─── Records for processing ───

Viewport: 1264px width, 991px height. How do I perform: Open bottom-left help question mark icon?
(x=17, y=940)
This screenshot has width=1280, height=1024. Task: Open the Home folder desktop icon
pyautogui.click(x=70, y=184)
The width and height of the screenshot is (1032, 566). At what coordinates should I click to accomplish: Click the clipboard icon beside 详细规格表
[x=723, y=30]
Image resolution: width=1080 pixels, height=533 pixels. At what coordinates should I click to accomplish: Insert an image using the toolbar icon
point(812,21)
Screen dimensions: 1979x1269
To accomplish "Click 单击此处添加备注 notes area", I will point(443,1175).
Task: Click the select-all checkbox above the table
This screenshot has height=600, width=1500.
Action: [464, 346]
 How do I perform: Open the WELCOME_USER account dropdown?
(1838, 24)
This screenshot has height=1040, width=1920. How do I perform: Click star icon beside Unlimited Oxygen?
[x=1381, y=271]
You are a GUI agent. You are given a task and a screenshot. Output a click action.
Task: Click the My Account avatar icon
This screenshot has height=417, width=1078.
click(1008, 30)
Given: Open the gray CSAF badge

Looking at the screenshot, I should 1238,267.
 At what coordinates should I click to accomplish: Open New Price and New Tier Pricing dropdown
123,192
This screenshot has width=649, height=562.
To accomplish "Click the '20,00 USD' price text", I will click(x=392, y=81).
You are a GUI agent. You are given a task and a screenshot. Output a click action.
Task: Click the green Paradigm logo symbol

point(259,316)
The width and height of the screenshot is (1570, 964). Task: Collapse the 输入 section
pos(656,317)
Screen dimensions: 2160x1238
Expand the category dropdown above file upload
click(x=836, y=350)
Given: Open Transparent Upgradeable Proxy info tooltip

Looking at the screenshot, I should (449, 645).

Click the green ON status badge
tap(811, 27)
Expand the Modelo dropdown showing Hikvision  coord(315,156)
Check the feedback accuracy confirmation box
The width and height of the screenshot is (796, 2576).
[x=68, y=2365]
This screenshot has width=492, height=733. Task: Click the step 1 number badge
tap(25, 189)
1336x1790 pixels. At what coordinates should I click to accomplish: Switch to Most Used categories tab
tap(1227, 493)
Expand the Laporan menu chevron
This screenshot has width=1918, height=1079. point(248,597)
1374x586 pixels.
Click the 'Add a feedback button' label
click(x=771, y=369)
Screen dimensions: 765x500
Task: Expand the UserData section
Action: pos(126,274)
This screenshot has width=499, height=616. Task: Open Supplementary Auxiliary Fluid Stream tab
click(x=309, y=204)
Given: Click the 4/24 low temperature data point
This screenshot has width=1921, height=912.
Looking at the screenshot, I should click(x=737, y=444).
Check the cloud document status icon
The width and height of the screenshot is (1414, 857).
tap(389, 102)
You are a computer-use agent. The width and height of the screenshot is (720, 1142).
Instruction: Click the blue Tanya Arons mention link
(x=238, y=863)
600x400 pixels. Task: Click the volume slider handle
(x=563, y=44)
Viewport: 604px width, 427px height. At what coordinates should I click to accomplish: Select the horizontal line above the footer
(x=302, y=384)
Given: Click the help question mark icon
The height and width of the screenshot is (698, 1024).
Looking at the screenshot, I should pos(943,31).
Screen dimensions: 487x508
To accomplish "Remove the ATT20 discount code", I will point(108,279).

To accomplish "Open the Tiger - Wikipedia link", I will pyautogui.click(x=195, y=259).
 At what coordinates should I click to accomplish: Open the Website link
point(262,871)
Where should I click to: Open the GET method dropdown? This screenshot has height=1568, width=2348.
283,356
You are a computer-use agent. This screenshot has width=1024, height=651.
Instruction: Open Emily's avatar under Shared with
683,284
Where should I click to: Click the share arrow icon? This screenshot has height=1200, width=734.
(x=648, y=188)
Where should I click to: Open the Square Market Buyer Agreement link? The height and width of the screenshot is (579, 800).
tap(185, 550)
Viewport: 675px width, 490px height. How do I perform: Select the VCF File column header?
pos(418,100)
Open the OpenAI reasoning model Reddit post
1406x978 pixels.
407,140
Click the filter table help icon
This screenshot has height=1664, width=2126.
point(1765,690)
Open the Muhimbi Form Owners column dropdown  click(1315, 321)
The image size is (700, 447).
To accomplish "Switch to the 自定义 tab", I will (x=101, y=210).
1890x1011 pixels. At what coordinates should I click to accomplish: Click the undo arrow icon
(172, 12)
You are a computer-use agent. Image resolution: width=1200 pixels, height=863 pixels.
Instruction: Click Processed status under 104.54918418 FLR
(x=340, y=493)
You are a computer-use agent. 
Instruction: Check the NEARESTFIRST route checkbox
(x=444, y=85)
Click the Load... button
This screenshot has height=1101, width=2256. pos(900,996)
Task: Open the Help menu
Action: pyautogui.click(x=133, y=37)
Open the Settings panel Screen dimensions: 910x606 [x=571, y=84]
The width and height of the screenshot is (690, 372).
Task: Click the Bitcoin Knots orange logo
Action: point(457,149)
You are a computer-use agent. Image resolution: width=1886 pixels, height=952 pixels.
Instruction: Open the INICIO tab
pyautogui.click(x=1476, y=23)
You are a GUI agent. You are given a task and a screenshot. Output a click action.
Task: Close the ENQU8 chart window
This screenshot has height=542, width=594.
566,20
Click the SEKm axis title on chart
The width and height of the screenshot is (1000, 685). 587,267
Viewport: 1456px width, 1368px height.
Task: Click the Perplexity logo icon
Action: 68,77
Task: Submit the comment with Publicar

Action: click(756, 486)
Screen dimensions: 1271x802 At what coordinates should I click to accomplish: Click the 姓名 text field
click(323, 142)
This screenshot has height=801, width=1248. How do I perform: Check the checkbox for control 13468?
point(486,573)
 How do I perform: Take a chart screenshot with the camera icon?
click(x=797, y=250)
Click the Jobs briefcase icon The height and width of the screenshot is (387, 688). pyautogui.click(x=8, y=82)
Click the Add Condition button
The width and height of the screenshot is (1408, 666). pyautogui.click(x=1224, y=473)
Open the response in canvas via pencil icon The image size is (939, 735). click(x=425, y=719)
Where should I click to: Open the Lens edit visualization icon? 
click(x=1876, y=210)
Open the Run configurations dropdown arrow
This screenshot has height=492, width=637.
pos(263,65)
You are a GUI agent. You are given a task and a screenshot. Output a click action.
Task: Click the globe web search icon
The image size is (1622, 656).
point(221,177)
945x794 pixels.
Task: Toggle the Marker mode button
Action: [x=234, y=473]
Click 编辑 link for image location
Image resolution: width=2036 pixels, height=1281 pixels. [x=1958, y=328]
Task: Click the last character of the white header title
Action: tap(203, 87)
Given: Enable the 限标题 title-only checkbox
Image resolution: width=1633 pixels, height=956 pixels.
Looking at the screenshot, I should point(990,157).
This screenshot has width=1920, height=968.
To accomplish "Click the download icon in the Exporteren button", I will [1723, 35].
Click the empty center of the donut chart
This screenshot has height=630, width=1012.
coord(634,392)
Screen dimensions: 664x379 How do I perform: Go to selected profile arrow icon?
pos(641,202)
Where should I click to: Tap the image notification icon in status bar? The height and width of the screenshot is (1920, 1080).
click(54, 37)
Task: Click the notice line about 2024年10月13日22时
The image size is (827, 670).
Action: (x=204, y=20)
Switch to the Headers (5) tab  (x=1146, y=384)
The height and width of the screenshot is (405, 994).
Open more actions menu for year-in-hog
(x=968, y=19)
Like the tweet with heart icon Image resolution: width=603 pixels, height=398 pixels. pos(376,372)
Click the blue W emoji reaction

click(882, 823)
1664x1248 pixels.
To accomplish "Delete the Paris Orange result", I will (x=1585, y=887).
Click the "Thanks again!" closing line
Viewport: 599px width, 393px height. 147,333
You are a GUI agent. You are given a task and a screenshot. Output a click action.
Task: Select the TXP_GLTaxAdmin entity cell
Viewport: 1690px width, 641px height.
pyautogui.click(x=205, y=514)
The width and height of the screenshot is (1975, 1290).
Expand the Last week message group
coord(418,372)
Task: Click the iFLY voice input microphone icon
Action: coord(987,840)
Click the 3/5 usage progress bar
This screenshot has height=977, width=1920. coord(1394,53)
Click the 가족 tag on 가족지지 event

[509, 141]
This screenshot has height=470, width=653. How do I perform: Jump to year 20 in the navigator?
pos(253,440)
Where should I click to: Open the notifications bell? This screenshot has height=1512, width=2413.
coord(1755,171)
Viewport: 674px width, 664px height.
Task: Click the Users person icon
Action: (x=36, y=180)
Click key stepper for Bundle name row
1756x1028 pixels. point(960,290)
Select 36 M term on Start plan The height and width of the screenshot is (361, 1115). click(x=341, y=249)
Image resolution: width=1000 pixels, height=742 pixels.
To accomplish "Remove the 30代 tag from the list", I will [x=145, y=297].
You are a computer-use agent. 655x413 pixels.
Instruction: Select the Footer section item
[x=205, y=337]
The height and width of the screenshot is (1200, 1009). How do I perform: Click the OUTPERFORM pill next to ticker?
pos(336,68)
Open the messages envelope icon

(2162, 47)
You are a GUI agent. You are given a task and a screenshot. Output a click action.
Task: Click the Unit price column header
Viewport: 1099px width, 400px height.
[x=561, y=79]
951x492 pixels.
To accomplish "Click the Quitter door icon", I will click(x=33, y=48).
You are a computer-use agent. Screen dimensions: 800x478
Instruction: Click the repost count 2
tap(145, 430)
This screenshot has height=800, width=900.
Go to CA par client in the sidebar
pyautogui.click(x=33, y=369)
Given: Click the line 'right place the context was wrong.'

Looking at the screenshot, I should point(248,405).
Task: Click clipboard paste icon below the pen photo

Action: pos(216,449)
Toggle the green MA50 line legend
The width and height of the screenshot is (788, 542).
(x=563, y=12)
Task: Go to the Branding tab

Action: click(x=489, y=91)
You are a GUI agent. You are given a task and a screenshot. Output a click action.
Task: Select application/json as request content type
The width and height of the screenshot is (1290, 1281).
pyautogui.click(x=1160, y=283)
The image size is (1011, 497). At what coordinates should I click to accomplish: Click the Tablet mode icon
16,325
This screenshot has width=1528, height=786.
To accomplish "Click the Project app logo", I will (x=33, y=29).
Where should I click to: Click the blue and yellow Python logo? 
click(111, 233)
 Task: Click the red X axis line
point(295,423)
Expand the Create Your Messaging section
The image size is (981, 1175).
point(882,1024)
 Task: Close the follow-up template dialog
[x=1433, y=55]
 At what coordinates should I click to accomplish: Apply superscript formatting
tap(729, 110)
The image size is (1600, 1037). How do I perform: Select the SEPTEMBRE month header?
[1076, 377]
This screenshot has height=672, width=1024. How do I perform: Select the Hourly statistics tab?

───

Reproduce the listing from the line that has "This screenshot has width=492, height=733." through the line that has "tap(1227, 493)", substituting "Recently Used" for "Most Used" and leaving everything else as it is.

This screenshot has width=492, height=733. Task: Click the step 1 number badge
tap(25, 189)
1336x1790 pixels. At what coordinates should I click to accomplish: Switch to Recently Used categories tab
tap(1227, 493)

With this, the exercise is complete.